Ahead of Alibaba’s earnings report, the Chinese tech giant has also continued to turn up the heat in the B2B (business-to-business) industry. The company is increasingly investing in the platform as part of an effort to get US businesses to open shops on its B2B platform. However, Alibaba faces an uphill battle in the race to uplift its B2B platform. Amazon and Shopify (SHOP) have also invested vast sums of money in the race for B2B clients and a share in the trillion-dollar industry.

Expansion into other business areas is another development that could have a significant impact on Alibaba’s earnings. The Chinese tech giant has delved deeper into the semiconductor business. The company joins companies such as Huawei, which have turned to in-house production to reduce their reliance on US companies.

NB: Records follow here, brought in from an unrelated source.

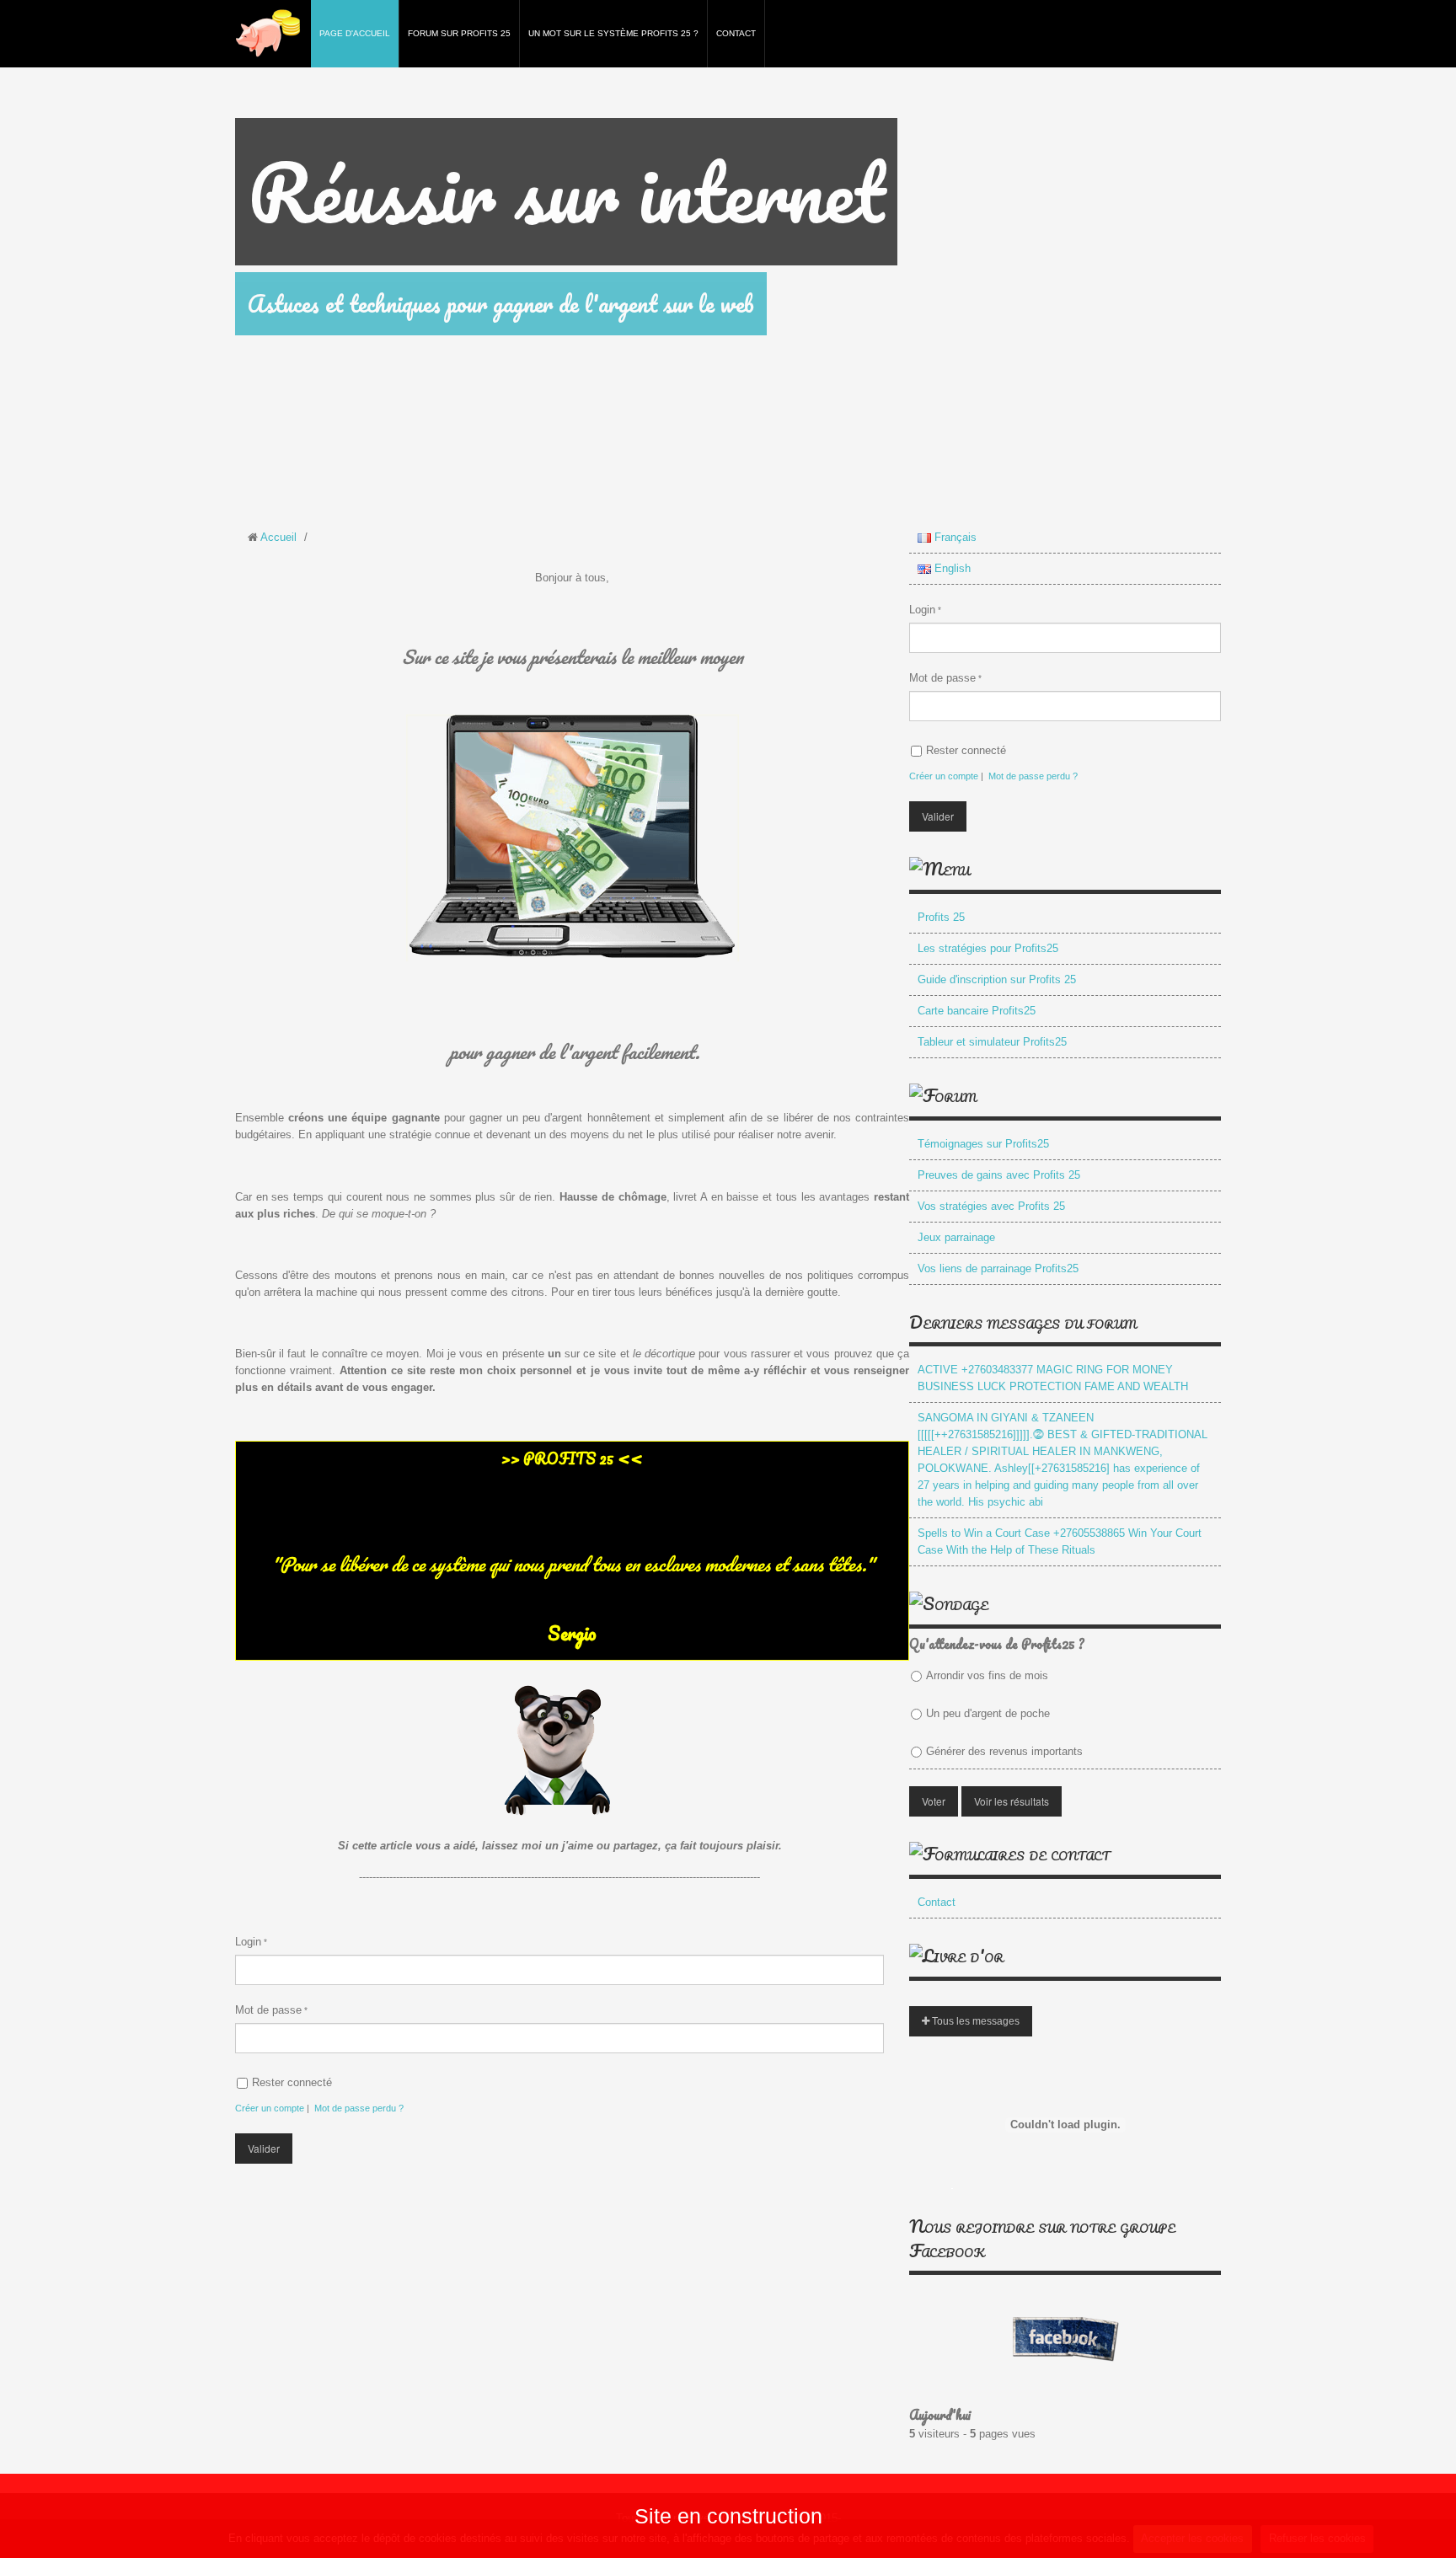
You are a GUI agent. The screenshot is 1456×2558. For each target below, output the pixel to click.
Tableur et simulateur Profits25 (992, 1042)
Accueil (278, 537)
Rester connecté (292, 2082)
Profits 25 (941, 917)
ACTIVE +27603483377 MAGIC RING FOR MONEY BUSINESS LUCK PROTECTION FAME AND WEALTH (1053, 1378)
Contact (736, 33)
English (951, 568)
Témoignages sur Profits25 (983, 1143)
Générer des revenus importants (1004, 1751)
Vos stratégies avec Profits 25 (991, 1206)
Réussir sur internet (566, 191)
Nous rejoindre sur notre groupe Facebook (1042, 2238)
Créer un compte (269, 2108)
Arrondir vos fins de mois (987, 1675)
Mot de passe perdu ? (359, 2108)
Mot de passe (268, 2010)
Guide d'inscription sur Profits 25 (997, 979)
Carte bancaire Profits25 (977, 1010)
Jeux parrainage (956, 1237)
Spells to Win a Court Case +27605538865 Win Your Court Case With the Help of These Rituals (1060, 1541)
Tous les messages (974, 2021)
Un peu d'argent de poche (988, 1713)
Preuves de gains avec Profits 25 (999, 1175)
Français (954, 537)
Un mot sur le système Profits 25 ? (613, 33)
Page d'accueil (354, 33)
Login (248, 1941)
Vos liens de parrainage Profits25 (998, 1268)
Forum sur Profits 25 (459, 33)
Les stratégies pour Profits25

Alibaba has since unveiled its Xuan Tie 910 processor, which will compete with ARM chips. The new processor should also strengthen Alibaba’s earnings in the future through licensing deals with Chinese companies. While China imports more chips than it produces, the trade war’s escalation means it can longer depend on such a business model. The imbalance presents an opportunity that Alibaba is moving to take advantage of, and it’s expected to strengthen its earnings going forward.

The outcome of Alibaba’s June quarter earnings will have a huge bearing on how its stock performs. Analysts expect the company to report EPS of $1.50 and net sales of $16.57 billion.